No solo están en paro, sino que muchos creen que nunca volverán al mercado laboral. Así lo recoge un estudio de la Fundación Adecco, según el cual siete de cada diez parados mayores de 55 años está convencidos de que no va a encontrar empleo y sólo un 12% cree que conseguirá otro en los próximos 12 meses.

«La situación es grave, en un contexto en el que la fuerza laboral sénior va a ser la predominante y sólo puede reconducirse mediante un cambio cultural, que han de protagonizar las empresas, los poderes públicos y, por supuesto, los propios desempleados. En primer lugar, las empresas han de apostar por la formación continua como parte esencial de su política retributiva, de modo que las competencias del sénior no queden desfasadas si se ve abocado al desempleo», explica Francisco Mesonero, director general de la Fundación Adecco. En el plano social, 2017 ha sido un año fundamental para la igualdad de la mujer, sin embargo con los mayores, la conciencia social es aún insuficiente. «Habría que posicionar la discriminación por razón de edad como una prioridad nacional y empresarial, desterrando la visión anacrónica del mayor de 45 años en pro de una perspectiva renovada, que sitúe al sénior en el lugar que debe ocupar en el siglo XXI», añade Mesonero.

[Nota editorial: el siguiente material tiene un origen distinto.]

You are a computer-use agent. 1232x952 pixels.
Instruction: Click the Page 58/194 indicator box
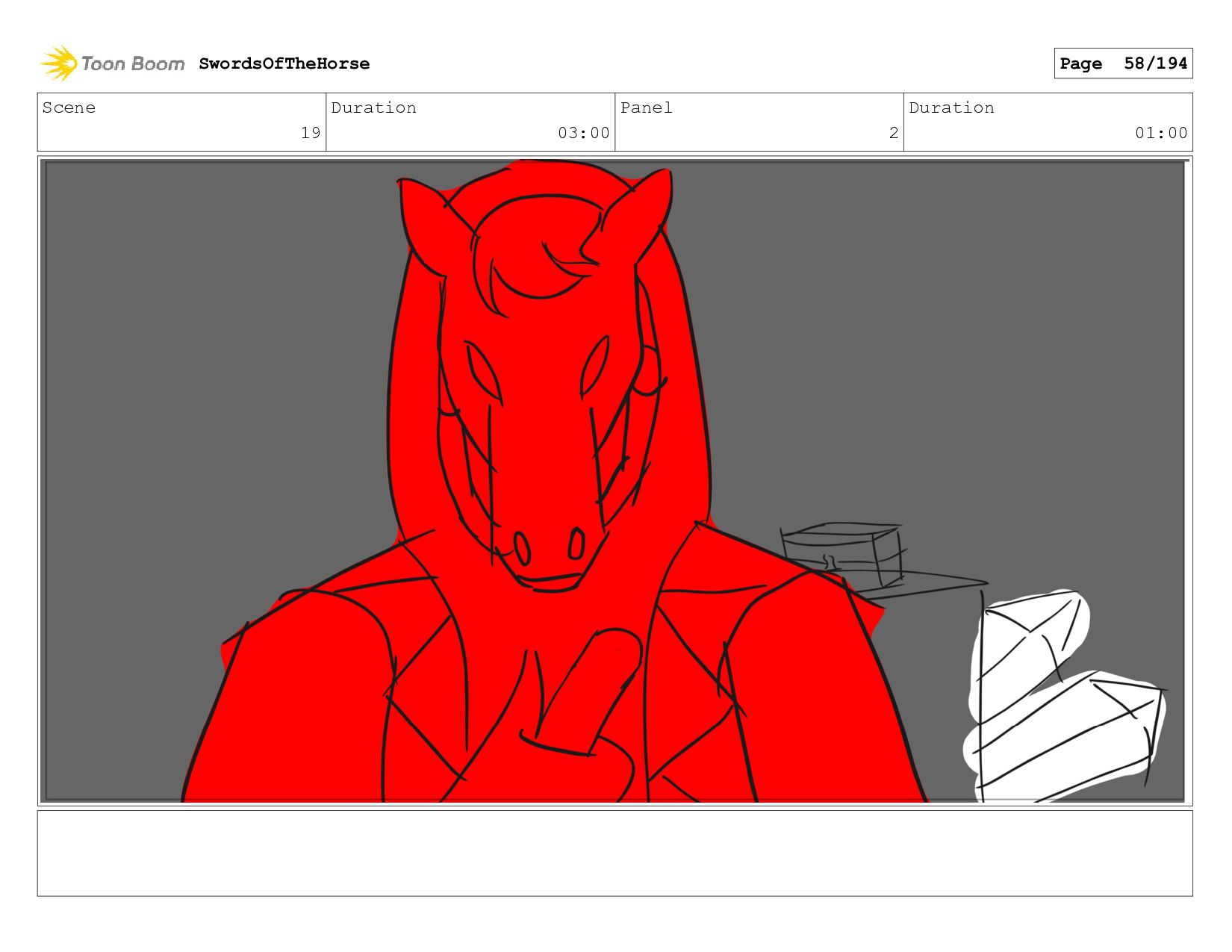click(1122, 63)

Alfonso Jiménez, socio director de PeopleMatters, señala que «hay hábitos, procesos, comportamientos que cuesta mucho cambiar. Éste es uno de ellos. Los profesionales mayores de 45 empezaban a no ser considerados por el mercado. Poco a poco esa edad se va incrementado, pero es verdad que todavía se sigue descartando a la gente mayor en los procesos de selección. Es un factor claro de discriminación y, de hecho, en algunos mercados esto está incluso regulado para asegurar la igualdad de oportunidades». Jiménez ve cierta esperanza en que esta situación cambie. «Cada día es más frecuente encontrarnos con incorporaciones de personas sénior a puestos en los que se valora su experiencia frente a gente más joven e inexperta. La dificultad de encontrar buenos profesionales jóvenes hará que muchas empresas empiecen a considerar la incorporación y el mantenimiento de profesionales de más edad y será cada día más frecuente que personas que hace una década sería impensable que tuvieran una segunda oportunidad de carrera, ahora sí la vayan a tener. El mercado laboral será un auténtico motor de cambio en este sentido».